Ion Arocena, diretor-geral da Asebio, entidade que congrega empresas biotecnológicas na Espanha, ressalta outro fator que amplia a complexidade do problema: “Não estamos falando de algumas quantas patentes, e sim de famílias inteiras de patentes cuja suspensão poderia representar um processo de negociação muito longo”.

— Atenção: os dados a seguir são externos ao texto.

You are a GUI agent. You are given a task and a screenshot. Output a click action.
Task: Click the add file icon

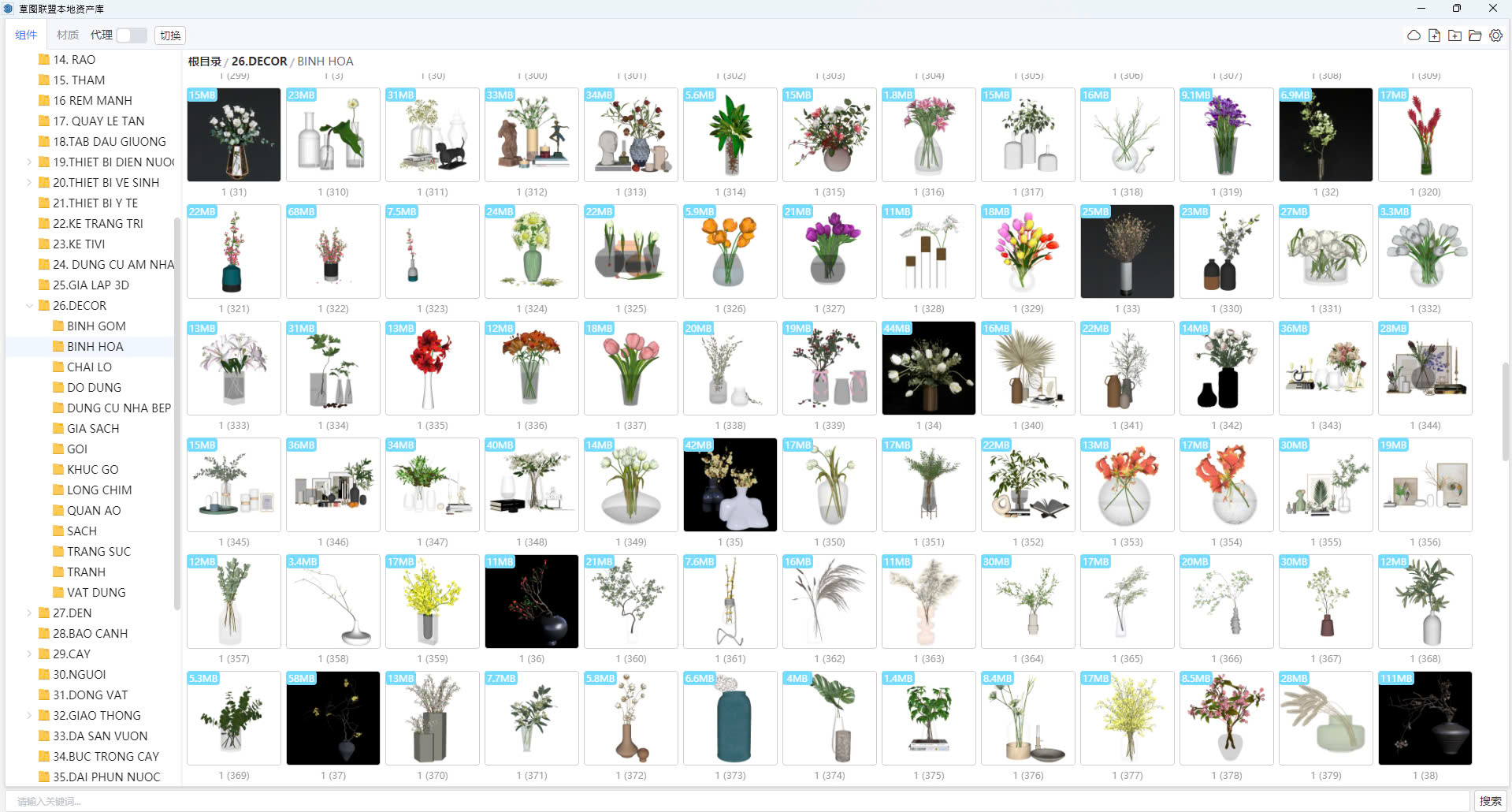click(1434, 35)
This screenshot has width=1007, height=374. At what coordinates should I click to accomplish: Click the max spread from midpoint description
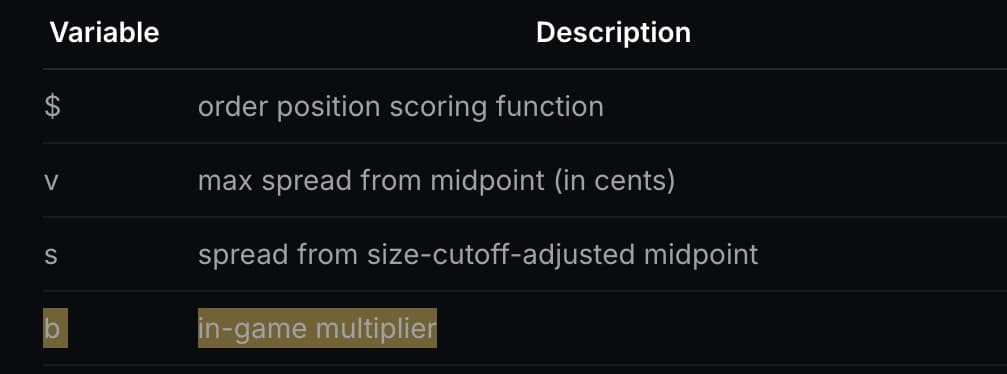(437, 181)
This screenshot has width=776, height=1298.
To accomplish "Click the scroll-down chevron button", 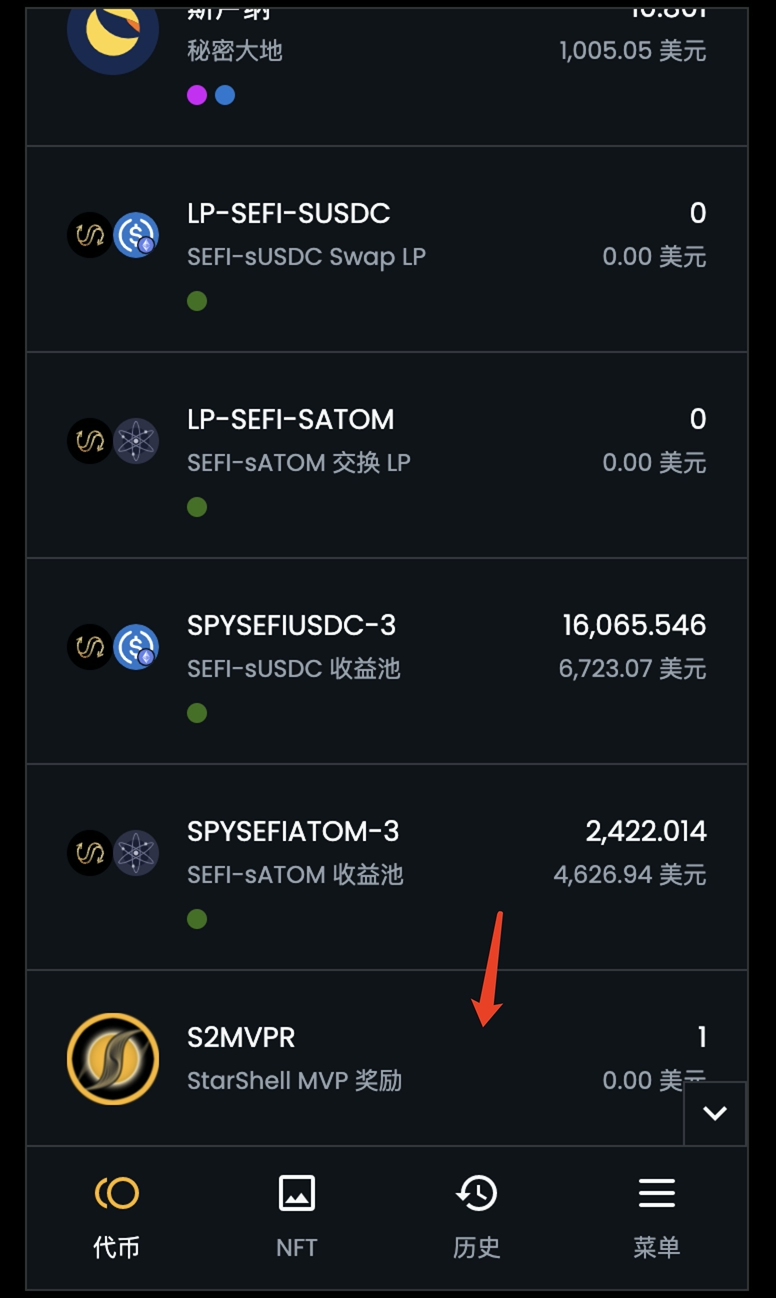I will pyautogui.click(x=715, y=1113).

Mario Gaviria, químico da Universidade de Michigan, acaba de publicar um primeiro estudo que busca esclarecer quantas patentes há por trás das vacinas de RNA e quem são seus donos. A equipe detectou pelo menos 89, embora provavelmente sejam muito mais. Seu trabalho inclui um gráfico com um cipoal de patentes compartilhadas entre grandes empresas como BioNtech, Moderna, Acuitas ―que produz as nanopartículas de gordura― e até a Tesla, a companhia de Elon Musk, que compartilha uma com a Curevac para a instalação de fábricas ambulantes de RNA. Os principais atores dessa estrutura são empresas de países desenvolvidos. Em alguns casos, elas compartilham amigavelmente suas patentes, mas em outros estão envolvidas em litígios para impedir seu uso.
“É difícil determinar se estas patentes são relativas à produção de vacinas de RNA mensageiro, porque os documentos oficiais ocultam isso deliberadamente”, diz Gaviria. “Assim não sabemos o impacto real que a quebra de patentes teria”, acrescenta. Em todo caso, recorda que ainda assim seria necessária a cooperação dos laboratórios farmacêuticos. “É provável que se oponham, porque não querem ensinar os outros a fazer as vacinas”, conclui.
Um dos argumentos da indústria farmacêutica se baseia em que a quebra de patentes prejudica a inovação. David Curiel, pesquisador da Escola de Medicina da Universidade de Washington, está investigando uma vacina semelhante à da AstraZeneca, mas que não exigiria refrigeração, algo ideal para os países em desenvolvimento. “Grande parte da tecnologia das vacinas contra a covid foi feita por pequenas empresas biotecnológicas e, sem a proteção das patentes, provavelmente não teriam conseguido”, explica. Esse cientista fundou sua própria empresa para comercializar sua vacina.